Keywords: Nietzsche, Cruelty, Moral, `Bad man x good man'.


 

 

O número de assaltos, assassinatos, roubos, furtos (diariamente apresentados a partir dos mais diversos meios de comunicação) parece aumentar a cada dia. Uma certa insegurança toma conta de todos nós nos dias atuais. Temos medo do homem que, muitas vezes, mais nos parece um monstro horrível capaz de matar por um motivo fútil. Cria-se, portanto, uma dicotomia entre aquele que é capaz de matar (que é uma espécie de aberração humana) e aquele que não mata (o homem bondoso).

Temos por objetivo - a partir do levantamento das principais questões presentes em Nietzsche (1998) - analisar o conceito de crueldade e suas diversas formas de usos hoje em dia bem como suas diferentes valorações, ou seja, problematizar tanto aquele `homem-mostro' capaz de matar quanto o `homem bondoso', incapaz de fazê-lo.

Será que o `homem-monstro' é mais cruel que o `homem-bondoso'? Essa questão tem o interesse de problematizar esses `tipos de homem' que, vistos dessa forma, muitas vezes acabam sendo vítimas de preconceitos sociais a partir da dicotomização. É uma questão, portanto, de inclusão social.

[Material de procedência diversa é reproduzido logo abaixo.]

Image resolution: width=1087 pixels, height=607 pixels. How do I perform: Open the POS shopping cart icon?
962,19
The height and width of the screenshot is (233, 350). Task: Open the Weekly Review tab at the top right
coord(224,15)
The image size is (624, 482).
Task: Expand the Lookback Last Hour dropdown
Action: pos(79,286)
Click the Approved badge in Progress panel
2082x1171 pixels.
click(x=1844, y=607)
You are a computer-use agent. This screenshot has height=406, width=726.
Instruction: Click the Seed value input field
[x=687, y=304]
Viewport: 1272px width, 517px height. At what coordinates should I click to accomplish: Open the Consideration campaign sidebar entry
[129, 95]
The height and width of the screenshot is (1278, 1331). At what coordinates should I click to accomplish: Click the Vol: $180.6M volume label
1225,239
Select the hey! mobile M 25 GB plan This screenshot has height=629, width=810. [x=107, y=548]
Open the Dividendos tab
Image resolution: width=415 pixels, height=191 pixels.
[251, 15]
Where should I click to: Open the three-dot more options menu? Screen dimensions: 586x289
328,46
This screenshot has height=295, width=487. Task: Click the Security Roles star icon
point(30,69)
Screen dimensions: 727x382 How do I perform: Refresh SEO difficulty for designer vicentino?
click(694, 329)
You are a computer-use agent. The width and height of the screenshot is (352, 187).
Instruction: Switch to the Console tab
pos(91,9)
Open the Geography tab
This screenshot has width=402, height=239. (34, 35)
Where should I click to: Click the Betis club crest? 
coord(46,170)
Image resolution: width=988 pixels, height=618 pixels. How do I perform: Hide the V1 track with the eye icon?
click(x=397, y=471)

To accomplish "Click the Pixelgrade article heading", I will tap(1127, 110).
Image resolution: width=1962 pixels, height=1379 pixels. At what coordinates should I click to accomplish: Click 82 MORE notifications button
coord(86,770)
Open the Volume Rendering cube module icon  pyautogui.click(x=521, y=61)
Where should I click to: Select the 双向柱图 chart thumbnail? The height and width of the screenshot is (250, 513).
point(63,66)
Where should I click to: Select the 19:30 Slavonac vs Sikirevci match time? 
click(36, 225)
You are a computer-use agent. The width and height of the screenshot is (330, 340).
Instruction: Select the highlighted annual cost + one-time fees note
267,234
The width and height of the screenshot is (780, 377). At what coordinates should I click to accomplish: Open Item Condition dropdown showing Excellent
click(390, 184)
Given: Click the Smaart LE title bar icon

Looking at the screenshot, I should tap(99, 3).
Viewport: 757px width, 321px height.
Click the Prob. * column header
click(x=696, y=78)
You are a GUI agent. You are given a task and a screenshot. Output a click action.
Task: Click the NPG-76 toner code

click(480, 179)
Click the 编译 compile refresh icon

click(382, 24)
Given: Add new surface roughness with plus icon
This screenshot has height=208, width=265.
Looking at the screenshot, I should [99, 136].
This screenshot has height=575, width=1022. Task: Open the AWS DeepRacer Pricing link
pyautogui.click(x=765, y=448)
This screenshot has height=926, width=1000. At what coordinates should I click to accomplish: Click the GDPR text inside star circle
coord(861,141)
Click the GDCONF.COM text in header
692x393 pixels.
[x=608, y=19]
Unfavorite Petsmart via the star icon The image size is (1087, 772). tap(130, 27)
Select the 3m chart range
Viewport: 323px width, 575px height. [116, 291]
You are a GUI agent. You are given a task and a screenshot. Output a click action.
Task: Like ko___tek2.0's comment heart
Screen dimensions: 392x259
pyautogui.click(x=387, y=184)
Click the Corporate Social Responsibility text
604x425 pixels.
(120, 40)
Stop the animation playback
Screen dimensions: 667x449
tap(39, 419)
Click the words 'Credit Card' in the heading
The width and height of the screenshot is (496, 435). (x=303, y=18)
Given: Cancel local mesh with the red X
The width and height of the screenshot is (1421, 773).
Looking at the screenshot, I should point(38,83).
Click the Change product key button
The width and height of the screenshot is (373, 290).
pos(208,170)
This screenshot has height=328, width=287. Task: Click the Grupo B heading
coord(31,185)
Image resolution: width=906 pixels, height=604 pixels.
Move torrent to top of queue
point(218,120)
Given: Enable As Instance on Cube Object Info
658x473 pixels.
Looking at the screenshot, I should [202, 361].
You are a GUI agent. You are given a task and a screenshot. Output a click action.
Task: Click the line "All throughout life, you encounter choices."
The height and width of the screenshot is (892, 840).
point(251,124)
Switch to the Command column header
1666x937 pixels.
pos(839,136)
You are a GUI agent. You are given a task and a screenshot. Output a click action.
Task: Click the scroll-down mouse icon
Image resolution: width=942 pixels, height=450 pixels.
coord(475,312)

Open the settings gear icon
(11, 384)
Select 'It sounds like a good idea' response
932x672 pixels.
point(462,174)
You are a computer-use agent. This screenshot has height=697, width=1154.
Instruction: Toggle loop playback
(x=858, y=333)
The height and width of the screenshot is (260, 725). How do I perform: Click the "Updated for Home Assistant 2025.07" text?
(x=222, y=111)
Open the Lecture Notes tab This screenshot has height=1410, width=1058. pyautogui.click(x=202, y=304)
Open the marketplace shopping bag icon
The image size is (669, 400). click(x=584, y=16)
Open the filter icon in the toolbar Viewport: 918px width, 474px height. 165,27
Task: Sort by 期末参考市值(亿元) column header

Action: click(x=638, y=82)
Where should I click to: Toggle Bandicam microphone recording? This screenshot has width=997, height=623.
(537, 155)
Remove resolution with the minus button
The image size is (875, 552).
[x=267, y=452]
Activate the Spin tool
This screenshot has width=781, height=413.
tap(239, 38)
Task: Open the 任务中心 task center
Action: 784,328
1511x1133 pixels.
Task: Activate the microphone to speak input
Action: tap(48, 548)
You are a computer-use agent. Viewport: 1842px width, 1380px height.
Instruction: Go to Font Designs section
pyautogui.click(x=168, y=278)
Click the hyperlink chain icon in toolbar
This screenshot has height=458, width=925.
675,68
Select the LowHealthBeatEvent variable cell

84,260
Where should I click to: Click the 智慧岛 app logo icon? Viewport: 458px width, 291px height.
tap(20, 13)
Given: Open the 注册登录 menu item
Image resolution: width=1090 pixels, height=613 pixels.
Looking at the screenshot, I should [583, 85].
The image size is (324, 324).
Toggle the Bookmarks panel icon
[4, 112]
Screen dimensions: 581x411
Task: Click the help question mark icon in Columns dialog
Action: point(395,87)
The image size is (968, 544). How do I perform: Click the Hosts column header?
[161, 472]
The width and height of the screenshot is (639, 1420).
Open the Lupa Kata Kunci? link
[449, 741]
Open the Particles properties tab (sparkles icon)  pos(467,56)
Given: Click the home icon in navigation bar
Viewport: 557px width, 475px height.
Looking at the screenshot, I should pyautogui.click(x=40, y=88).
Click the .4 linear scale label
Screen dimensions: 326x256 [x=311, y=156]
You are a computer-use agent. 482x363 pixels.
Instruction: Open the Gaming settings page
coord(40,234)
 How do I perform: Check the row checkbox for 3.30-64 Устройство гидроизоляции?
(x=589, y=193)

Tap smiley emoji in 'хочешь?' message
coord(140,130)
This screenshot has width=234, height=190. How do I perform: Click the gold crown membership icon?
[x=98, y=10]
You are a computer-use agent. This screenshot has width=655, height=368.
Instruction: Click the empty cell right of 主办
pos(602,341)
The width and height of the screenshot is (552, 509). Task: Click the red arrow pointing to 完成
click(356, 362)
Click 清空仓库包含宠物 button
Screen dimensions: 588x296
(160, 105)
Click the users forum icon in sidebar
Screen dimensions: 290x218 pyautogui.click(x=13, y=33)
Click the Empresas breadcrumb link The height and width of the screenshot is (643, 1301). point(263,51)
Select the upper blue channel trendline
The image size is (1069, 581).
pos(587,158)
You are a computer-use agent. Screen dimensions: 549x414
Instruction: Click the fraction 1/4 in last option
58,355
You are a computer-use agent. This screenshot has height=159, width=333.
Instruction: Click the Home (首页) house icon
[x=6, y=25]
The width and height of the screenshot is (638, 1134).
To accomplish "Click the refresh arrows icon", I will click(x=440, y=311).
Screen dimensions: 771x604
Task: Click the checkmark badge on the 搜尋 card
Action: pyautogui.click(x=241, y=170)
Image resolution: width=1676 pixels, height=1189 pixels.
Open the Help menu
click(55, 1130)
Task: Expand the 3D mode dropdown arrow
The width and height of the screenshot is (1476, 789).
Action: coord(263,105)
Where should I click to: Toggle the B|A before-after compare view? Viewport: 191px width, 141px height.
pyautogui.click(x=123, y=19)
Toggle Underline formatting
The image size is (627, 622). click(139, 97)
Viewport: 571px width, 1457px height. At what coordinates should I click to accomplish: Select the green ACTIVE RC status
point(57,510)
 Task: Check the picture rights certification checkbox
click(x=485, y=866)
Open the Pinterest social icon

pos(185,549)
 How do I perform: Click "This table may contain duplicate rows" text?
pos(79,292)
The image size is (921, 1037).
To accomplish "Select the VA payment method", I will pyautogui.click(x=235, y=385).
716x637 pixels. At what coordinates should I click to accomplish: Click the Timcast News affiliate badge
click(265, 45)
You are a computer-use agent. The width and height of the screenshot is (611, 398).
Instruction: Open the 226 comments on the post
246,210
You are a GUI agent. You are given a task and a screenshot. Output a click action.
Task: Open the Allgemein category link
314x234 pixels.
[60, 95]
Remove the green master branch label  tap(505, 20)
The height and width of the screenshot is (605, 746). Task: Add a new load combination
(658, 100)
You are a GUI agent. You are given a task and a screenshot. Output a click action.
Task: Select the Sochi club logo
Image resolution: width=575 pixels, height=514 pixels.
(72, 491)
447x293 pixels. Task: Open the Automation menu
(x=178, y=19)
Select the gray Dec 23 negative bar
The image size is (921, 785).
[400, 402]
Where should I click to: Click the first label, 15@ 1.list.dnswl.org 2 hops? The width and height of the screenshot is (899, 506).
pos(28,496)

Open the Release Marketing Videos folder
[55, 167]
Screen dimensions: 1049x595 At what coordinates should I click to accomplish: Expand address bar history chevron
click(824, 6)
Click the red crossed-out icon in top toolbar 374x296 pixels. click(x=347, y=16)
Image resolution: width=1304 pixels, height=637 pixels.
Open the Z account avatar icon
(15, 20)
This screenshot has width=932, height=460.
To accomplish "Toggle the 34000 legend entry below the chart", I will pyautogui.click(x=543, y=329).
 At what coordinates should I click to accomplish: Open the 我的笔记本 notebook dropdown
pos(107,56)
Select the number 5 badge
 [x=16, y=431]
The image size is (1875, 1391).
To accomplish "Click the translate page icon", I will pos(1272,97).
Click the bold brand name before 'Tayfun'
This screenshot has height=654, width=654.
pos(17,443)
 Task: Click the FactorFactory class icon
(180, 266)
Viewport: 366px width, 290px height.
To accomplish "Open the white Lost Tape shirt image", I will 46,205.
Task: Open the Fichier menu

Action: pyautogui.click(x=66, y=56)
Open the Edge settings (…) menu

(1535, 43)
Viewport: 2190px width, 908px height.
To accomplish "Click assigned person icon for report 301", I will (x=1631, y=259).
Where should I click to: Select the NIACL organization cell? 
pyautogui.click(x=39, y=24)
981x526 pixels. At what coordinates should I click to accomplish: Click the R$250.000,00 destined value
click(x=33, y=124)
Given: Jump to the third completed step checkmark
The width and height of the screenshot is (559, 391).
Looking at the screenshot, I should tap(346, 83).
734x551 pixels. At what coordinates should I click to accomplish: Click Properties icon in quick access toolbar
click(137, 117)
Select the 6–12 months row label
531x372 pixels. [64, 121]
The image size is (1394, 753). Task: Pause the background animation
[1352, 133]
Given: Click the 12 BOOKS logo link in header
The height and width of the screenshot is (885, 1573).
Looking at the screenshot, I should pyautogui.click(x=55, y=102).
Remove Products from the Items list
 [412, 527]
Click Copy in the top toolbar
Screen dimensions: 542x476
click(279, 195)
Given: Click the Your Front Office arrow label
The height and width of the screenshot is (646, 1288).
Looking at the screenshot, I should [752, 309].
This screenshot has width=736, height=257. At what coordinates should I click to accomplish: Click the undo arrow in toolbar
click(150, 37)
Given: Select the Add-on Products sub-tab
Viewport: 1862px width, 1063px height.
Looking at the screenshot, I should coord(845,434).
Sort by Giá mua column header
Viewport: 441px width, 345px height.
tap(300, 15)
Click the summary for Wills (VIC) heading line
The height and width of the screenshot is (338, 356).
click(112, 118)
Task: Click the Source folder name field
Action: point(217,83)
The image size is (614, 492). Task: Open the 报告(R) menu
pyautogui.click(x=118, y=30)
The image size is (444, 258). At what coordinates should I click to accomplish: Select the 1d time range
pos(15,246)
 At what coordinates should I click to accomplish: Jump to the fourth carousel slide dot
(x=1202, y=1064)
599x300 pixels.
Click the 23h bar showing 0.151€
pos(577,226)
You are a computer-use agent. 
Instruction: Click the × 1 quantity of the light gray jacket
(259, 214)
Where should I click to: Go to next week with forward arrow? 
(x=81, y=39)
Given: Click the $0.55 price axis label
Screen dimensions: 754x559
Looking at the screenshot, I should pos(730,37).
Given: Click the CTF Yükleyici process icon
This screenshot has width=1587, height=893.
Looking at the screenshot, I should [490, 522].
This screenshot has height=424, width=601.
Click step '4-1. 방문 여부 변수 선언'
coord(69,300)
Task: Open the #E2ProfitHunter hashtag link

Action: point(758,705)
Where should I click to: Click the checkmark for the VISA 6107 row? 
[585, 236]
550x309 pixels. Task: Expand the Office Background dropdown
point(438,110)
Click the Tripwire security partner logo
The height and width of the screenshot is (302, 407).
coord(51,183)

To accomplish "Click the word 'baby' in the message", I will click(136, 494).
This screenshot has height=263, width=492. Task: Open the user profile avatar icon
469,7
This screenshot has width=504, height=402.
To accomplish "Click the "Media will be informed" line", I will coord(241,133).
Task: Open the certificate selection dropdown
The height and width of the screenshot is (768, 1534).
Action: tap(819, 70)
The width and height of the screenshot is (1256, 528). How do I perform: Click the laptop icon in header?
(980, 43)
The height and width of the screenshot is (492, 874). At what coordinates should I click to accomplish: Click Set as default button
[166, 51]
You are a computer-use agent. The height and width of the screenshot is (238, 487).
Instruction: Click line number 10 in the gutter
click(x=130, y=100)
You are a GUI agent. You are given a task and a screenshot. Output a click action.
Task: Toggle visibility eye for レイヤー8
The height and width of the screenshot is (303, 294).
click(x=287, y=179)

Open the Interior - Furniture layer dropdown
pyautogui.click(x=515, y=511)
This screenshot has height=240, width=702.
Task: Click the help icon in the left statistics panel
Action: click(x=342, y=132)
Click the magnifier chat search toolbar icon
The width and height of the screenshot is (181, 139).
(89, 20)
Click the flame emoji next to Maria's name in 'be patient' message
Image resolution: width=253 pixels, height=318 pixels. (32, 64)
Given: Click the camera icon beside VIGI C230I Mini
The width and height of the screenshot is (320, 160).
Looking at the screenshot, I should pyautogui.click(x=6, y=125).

Com essa reflexão, esperamos contribuir indiretamente para a psicologia do ressentimento1, ou seja, para um tema candente em Nietzsche (1998), mas ainda pouco estudado2.

No livro Genealogia da Moral (Nietzsche, 1998), mais especificamente, na primeira das três dissertações que compõem o livro, vemos desenhar-se a constituição de estirpes. Duas morais são ali postas em evidência: a moral nobre e a moral dos escravos, ou, como Nietzsche mesmo chamou no título, "bom e mau", "bom e ruim". Essa diferenciação é crucial para nosso trabalho, pois, a todo o momento, falaremos de valores, de morais, enfim, de tipos de homem. Enquanto Nietzsche nos apresenta sua renovada tese para a genealogia da moral na primeira das três dissertações que compõem esse livro, a segunda dissertação vai dedicar-se ao estudo da culpa e das suas relações com a consciência, enquanto uma produção sócio-moral a partir de um momento onde se tornou possível "um animal que pode fazer promessas" (Nietzsche, 1998, p.47). E acrescenta : "Esta é a longa história da origem da responsabilidade. A tarefa de criar um animal capaz de fazer promessas, já percebemos, traz consigo, como condição e preparação, a tarefa mais imediata de tornar o homem até certo ponto necessário, uniforme, igual entre iguais, constante, e, portanto, confiável" (Nietzsche, 1998, p.48). A terceira dissertação vai tratar dos ideais ascéticos, ou seja, da ascensão da moral escrava no século XIX e da sua vitória parcial sobre a moral nobre: "no fato de o ideal ascético haver significado tanto para o homem se expressa o dado fundamental da vontade humana, o seu horror ao vácuo: ele precisa de um objetivo - e preferirá ainda querer o nada a nada querer. - Compreendem?... Fui compreendido?..."Absolutamente não, Senhor!"- Então comecemos do início" (Nietzsche, 1998, pp.87-88).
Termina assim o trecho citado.